Vous entendez constamment ces trois mots – néodyme, fer, bore – lorsqu’il s’agit d’aimants permanents. Mais souvent dans les conversations, même parmi ceux qui achètent, il y a un sentiment de simplification, comme s'il s'agissait simplement d'un « super aimant ». En fait, la composition du NdFeB n'est pas une substance homogène, mais toute une histoire avec des gradations, des tolérances technologiques et, surtout, un accès direct au comportement d'un aimant dans un appareil réel. Beaucoup de gens pensent que l'essentiel est l'induction résiduelle de Br, et ils recherchent des nombres élevés. Et puis ils se demandent pourquoi l'aimant de l'assemblage se bloque ou perd ses propriétés à 80 degrés, alors que selon le passeport, la température de fonctionnement est plus élevée. Tout réside dans les détails de la composition et, surtout, dans le processus de production.

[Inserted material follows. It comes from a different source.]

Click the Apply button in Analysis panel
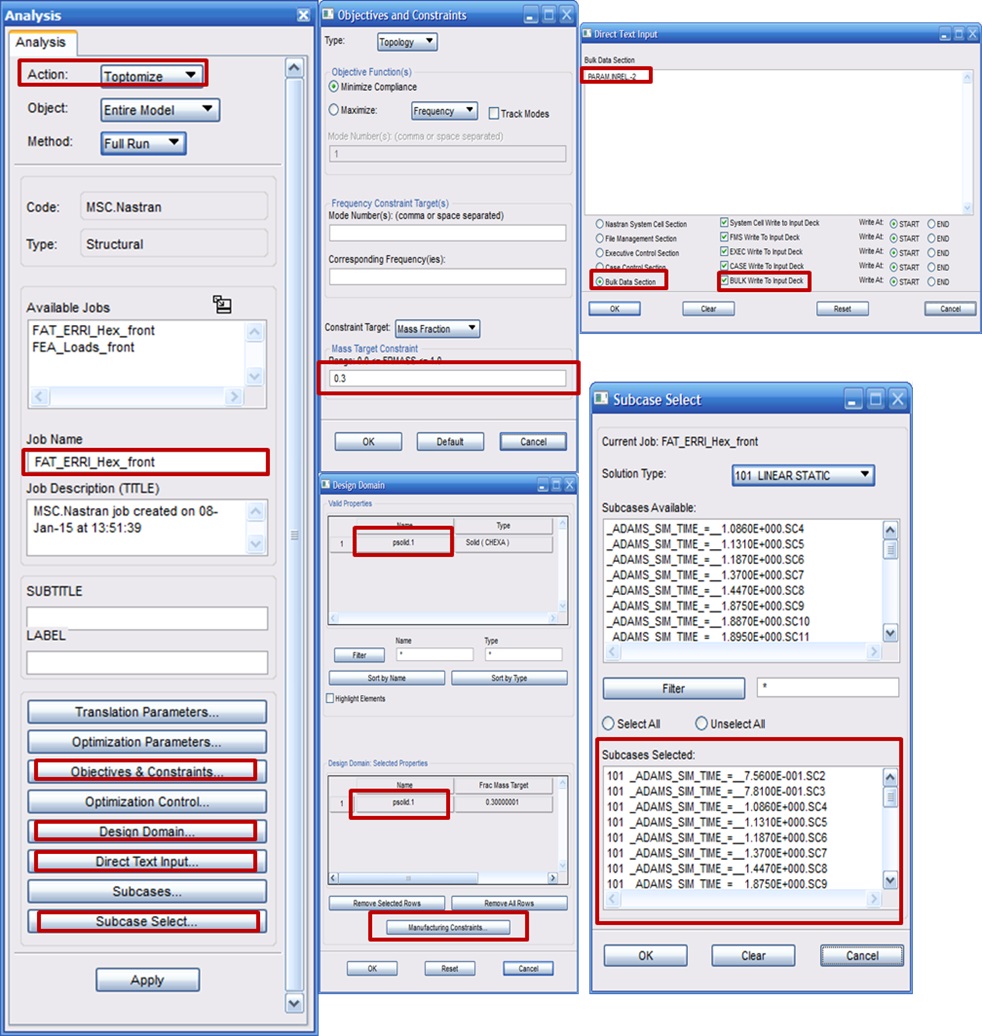 tap(147, 980)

Lorsque nous avons commencé à travailler avec ce matériau, nous nous sommes également concentrés sur l'essentiel : la teneur en néodyme détermine naturellement la force coercitive. Mais le bore... Le bore reste souvent dans l'ombre. Mais c’est précisément cela, ou plutôt son dosage et sa répartition précis dans l’alliage, qui forme la structure cristalline très tétragonale du Nd2Fe14B, qui lui confère des propriétés magnétiques. A la moindre distorsion et au lieu d'une phase homogène on obtient des inclusions qui deviennent des centres de démagnétisation.

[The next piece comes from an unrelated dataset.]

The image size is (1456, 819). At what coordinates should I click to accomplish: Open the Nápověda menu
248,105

Nous avons eu un incident sur notre site de production lié à la fourniture de charge. Le lot semblait conforme au certificat, mais les aimants qui le composaient présentaient un Hci (force coercitive actuelle) étrangement faible. Ils ont commencé à comprendre. Il s’est avéré que le problème résidait dans les impuretés, non pas dans les composants principaux, mais dans ceux qui les « accompagnent ». - teneur en oxygène légèrement augmentée en raison du processus imparfait de concassage et de préparation de l'alliage. Cela a conduit à la formation de films d’oxyde aux joints de grains, ce qui a considérablement réduit la résistance à la démagnétisation. Il était nécessaire de renforcer le contrôle des matières premières entrantes, non seulement pour les principaux éléments, mais également pour les impuretés du gaz.
Et ici, je tiens à souligner l'approche de fabricants tels queLONGI Corporation. J'ai regardé leur site un jourhttps://www.ljmagnet.ru— il est clair qu’ils connaissent le processus de l’intérieur. Ils ne vendent pas seulement des aimants, mais se concentrent sur les équipements miniers où la fiabilité est un facteur clé. Cela signifie que les exigences relatives aux matériaux, tels que le NdFeB pour les entraînements ou les séparateurs, doivent être vérifiées dans les moindres détails. Lorsqu'une entreprise existe depuis 1993 et a une telle taille (140 000 m2 d'espace, plus de 1 200 salariés), cela dénote une intégration profonde dans la chaîne de production, y compris un contrôle qualité au niveau de la métallurgie.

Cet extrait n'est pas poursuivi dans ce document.